[Chinese Word Segmentation Series] 5. Unsupervised Word Segmentation Based on Language Models

By 苏剑林 | September 12, 2016

So far, the first four articles have introduced several ideas for word segmentation, including dictionary-based methods using maximum probability and character-tagging methods based on HMM or LSTM. These are established research methods; what I have done is simply summarize them. Dictionary-based methods and character-tagging each have their own pros and cons. I have been wondering: can we create an unsupervised word segmentation model that only needs a large-scale corpus for training? That is to say, how to segment should be determined by the corpus itself, independent of the language. Simply put, given enough data, the corpus should tell us how to segment words.

This sounds perfect, but how is it achieved? "2. New Word Discovery Based on Segmentation" provided an initial thought, but it wasn't thorough enough. The new word discovery method there can indeed be seen as a type of unsupervised segmentation approach, as it uses simple "aggregation" (cohesion) to judge whether a cut should be made. However, from the perspective of a full segmentation system, it is far too crude. Therefore, I have been thinking about how to improve this accuracy. I obtained some meaningful results earlier, but hadn't formed a complete theory until recently. I have now completed that line of thought. Since I haven't found similar work elsewhere, this can be considered an original piece of work by me in the field of word segmentation.

Language Models

First, let's briefly discuss language models.

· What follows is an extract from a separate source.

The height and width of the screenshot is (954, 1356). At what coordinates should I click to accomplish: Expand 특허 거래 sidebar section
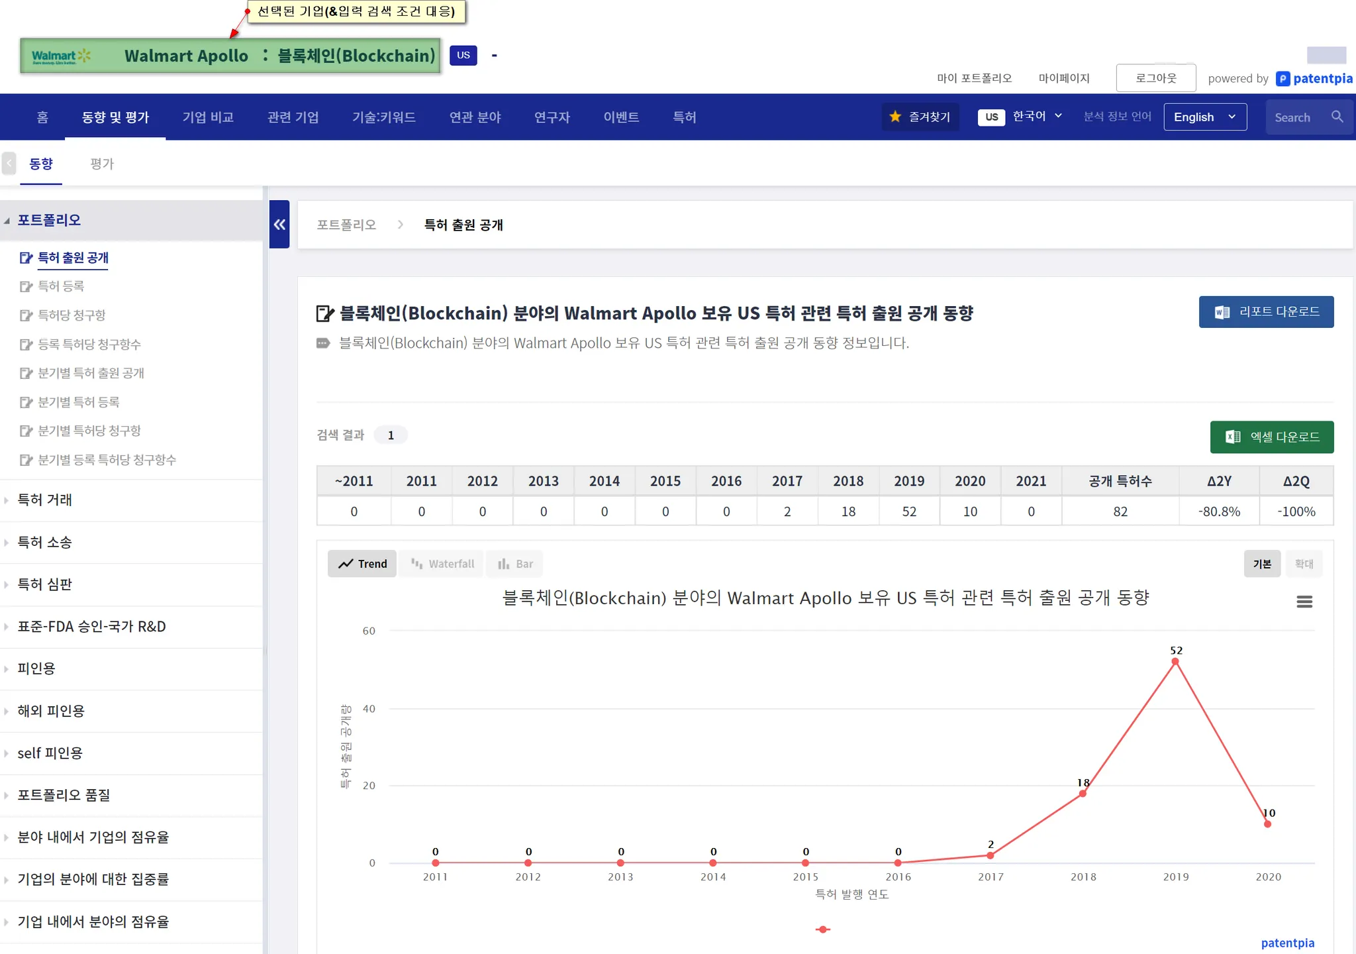click(45, 500)
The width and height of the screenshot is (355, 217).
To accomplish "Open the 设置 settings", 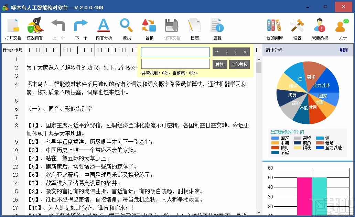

Many readers in data mining have heard of Word2Vec and know it's a tool that can generate word vectors, and many know to use word vectors as input features for models. However, I suspect many readers don't know why word vectors exist or why Word2Vec can generate them. The brilliance of Word2Vec itself (Google-produced, fast, effective, well-implemented in Python, etc.) has overshadowed similar products and their underlying principles. In fact, the original intention of word vectors was to better generate language models. The classic paper is likely "A Neural Probabilistic Language Model" by Bengio, one of the pioneers of deep learning. The point here is the language model, not the word vectors. For interested readers, you can refer to the following articles:

Deep Learning in NLP (I) Word Vectors and Language Models:
http://licstar.net/archives/328

"How We Understand Language" series from Flickering:
http://www.flickering.cn/?s=我们是这样理解语言的

A language model is a model that calculates the conditional probability: $$p(w_n|w_1,w_2,\dots,w_{n-1})$$ where $w_1,w_2,\dots,w_{n-1}$ are the first $n-1$ words (or characters) in a sentence, and $w_n$ is the $n$-th word (or character). Language models are applied in many areas, such as word segmentation, speech recognition, and machine translation. There are many methods to obtain a language model; for example, the simplest is the "statistics + smoothing" method. There are also maximum entropy language models, CRF language models, etc. Currently, in the framework of deep learning, "neural language models" are heavily researched. The general idea is: $p(w_n|w_1,w_2,\dots,w_{n-1})$ is a function of $w_1,w_2,\dots,w_n$. Since the specific form of this function is unknown, a neural network is used to fit it. To fit it better and reduce model parameters, words are "embedded" into a real number space, represented by short vectors, and trained alongside the language model. From this perspective, word vectors are merely a byproduct of language models.

The fact that word vectors generated by language models can represent semantics is very interesting, yet it stands to reason. What is semantics? For humans, semantics is a process of reasoning and understanding. Our language model, which predicts the next character from the previous $n-1$ characters, is also a reasoning process. Since it contains a reasoning component, it has the potential to capture semantics.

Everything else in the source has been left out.